16. Increased social confidence

Example activities:

  • Befriending and peer support groups
  • Volunteering opportunities
  • Running activity groups, helping people identify and start/restart hobbies and interests

Example indicators:

  • Ability to express needs and aspirations
  • Level of participation in activities and conversations
  • Ability to form relationships
  • Taking part in community events, services and activities independently

17. Reduced impact of trauma

Example activities:

  • Supporting self-advocacy and self-management, helping people to identify, develop and use healthy coping strategies
  • Support to attend appointments e.g.
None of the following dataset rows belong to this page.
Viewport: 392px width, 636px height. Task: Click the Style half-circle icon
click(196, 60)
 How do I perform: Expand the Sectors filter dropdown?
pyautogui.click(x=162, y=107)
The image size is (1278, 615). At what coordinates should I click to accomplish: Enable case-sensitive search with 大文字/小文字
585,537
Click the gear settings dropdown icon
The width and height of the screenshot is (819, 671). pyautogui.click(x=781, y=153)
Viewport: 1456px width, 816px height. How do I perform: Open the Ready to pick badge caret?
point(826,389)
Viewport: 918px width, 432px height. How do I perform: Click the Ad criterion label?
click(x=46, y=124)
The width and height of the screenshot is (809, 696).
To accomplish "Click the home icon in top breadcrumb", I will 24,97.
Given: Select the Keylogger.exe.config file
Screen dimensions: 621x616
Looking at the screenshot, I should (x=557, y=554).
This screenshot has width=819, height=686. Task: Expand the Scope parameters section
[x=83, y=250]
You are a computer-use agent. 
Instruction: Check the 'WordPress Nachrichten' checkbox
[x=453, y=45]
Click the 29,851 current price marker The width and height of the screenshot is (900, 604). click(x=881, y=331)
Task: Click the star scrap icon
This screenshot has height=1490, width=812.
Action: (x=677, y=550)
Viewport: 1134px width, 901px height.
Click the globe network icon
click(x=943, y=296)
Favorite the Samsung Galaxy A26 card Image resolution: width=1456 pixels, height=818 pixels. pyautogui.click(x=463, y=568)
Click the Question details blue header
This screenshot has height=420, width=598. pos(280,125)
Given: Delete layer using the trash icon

GP, hospital, mental health services
  • Producing toolkits of resources and coping strategies

Example indicators:

  • Increase in reported ability to manage the ups and downs of life
  • Ability to choose appropriate responses in specific situations, e.g. using logic to overcome emotions that don’t belong in present situations
  • Ability to express needs and aspirations
  • Ability to set and work towards personal goals
  • Levels of self-worth and self-care: ‘I am a good person, who deserves to be heard and valued by myself and other people’

18. Increased access, social inclusion, and contribution to community life and activities

Example activities:

  • Develop and implement tiered approaches to community service provision
  • Targeted services for people identifying as having experienced childhood abuse
  • Universal services for people who have experience of childhood abuse but who can’t or aren’t ready to identify and seek specialist support

Example indicators:

  • Level of participation in community activities
  • Survivors achieve their own goals for improving their situation or quality of life
  • Involvement in community volunteering opportunities
  • Contributions to ‘service user voice’ activities; capturing impact and resilience journey

21. Reduced costs through improved partnership responses and increased prevention

Example activities:

  • Participation in relevant local and national fora to learn about and influence policy
  • Identifying which national and local strategies your service contributes to
  • Developing local (or national) policy, not just waiting for others to take the lead
  • Sharing/promoting opportunities for joint funding bids
  • Exploring options for ‘sharing’ access to specialist staff

Example indicators:

  • We are viewed as valuable partners by policy and decision makers
  • Policy and decision makers report finding our evidence valuable and credible
  • Commissioners and policy makers know how we contribute to their strategies
  • Survivors and groups report consistent, satisfactory involvement with policy making processes
  • Trauma informed practice is recognised as a crucial element of other policy strands (social care eligibility and provision, health outcomes, adverse childhood events, etc.).